Saturday, August 25, 2012

Fixing PacketProtector v3.8 WRT54GLS Memory Access Error

About a year ago, I started playing around with the PacketProtector (www.packetprotector.org/) load on a Linksys WRTSL54GS. I had intended it to be a replacement for my existing firewall, but it never got past acceptance testing as it crashed out after a while. After a lull and a VLAN misconfiguration that locked me out from access to the LAN ports, I decided to look into the error.

To recover the unit, I needed to see what at what point it was failing and try to regain control of it. Since PacketProtector is derived from OpenWRT, I perused their forums for answers. I purchased a USB TTL controller (http://www.amazon.com/gp/product/B006JKNWLE/ref=oh_details_o01_s00_i00), as recommended by the OpenWRT recovery article (http://wiki.openwrt.org/doc/hardware/port.serial) and the hardware specific article (http://wiki.openwrt.org/toh/linksys/wrtsl54gs?s[]=wrtsl54gs).  When allowed to run for a while, this error shows up on the console, ad nauseum:

__alloc_pages: 0-order allocation failed (gfp=0x20/0)

+++++

__Requirement A__. In the listing, copy everything from the line containing "The height and width of the screenshot is (487, 621)." down to the line containing "[x=211, y=234]", without changing a character.
The PacketProtector post has nothing to do with the listing that comes after it.

+++++

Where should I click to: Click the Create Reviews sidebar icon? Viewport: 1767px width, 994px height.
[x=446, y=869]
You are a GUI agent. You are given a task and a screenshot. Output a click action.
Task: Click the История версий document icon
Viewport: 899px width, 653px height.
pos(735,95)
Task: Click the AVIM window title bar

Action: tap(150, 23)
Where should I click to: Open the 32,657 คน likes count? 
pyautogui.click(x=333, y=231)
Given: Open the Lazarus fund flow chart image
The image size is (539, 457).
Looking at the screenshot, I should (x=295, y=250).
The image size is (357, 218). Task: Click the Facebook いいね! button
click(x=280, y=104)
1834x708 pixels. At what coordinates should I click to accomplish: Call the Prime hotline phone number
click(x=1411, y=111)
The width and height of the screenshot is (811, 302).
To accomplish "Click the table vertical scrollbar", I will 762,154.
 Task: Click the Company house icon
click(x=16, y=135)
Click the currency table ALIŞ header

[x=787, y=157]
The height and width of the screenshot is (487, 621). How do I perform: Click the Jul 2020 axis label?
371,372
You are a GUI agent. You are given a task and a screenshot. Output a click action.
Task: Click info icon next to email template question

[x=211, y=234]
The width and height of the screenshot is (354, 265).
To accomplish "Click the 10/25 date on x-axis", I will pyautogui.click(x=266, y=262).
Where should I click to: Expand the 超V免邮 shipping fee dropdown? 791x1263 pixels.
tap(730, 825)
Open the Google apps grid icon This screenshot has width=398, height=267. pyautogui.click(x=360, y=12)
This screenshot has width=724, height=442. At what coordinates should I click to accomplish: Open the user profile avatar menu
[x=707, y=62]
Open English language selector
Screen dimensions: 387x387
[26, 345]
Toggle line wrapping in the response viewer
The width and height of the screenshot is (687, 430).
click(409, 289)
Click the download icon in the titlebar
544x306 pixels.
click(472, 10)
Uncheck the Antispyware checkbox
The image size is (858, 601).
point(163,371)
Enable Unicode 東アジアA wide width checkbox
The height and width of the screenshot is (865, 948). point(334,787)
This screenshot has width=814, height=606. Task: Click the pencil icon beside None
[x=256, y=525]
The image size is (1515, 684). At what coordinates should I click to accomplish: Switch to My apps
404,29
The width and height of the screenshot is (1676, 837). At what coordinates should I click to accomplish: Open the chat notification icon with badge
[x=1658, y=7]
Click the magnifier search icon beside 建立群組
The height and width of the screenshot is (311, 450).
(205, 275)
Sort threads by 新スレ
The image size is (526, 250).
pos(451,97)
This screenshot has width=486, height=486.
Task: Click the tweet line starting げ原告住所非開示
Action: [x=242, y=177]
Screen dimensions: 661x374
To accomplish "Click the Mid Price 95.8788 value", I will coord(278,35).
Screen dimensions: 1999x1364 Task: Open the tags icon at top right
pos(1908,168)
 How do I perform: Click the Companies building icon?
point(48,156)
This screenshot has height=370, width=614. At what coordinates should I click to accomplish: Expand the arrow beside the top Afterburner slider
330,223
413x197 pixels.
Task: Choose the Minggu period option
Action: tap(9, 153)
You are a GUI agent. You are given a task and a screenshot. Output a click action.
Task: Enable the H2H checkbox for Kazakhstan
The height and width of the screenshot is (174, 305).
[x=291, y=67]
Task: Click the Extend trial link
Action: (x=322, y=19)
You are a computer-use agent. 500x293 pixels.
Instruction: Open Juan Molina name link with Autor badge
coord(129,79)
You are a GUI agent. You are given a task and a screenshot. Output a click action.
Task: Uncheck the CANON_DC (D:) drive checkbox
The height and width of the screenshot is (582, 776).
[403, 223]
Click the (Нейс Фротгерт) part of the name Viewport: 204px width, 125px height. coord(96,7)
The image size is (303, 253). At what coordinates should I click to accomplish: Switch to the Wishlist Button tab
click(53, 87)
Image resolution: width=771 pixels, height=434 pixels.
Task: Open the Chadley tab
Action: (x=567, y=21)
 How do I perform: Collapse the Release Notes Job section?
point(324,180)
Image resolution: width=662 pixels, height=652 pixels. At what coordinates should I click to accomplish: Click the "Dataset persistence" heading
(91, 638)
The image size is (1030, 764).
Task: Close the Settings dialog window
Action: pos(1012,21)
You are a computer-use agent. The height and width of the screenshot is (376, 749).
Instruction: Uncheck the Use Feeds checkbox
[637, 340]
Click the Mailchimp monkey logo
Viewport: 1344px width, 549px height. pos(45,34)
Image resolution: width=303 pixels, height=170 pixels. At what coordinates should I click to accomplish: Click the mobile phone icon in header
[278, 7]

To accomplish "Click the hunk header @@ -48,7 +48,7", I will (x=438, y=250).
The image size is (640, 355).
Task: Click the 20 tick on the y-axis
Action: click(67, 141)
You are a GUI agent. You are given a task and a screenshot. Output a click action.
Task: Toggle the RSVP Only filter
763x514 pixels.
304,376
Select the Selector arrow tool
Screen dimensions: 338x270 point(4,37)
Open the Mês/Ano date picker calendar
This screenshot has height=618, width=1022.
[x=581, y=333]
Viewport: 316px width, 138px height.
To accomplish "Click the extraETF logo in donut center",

+++++

__Requirement B__. According to the PacketProtector post, what device was purchased in order to see where the unit was failing?

__Worked solution A__.
The height and width of the screenshot is (487, 621). How do I perform: Click the Jul 2020 axis label?
371,372
You are a GUI agent. You are given a task and a screenshot. Output a click action.
Task: Click info icon next to email template question

[x=211, y=234]

__Worked solution B__. A USB TTL controller.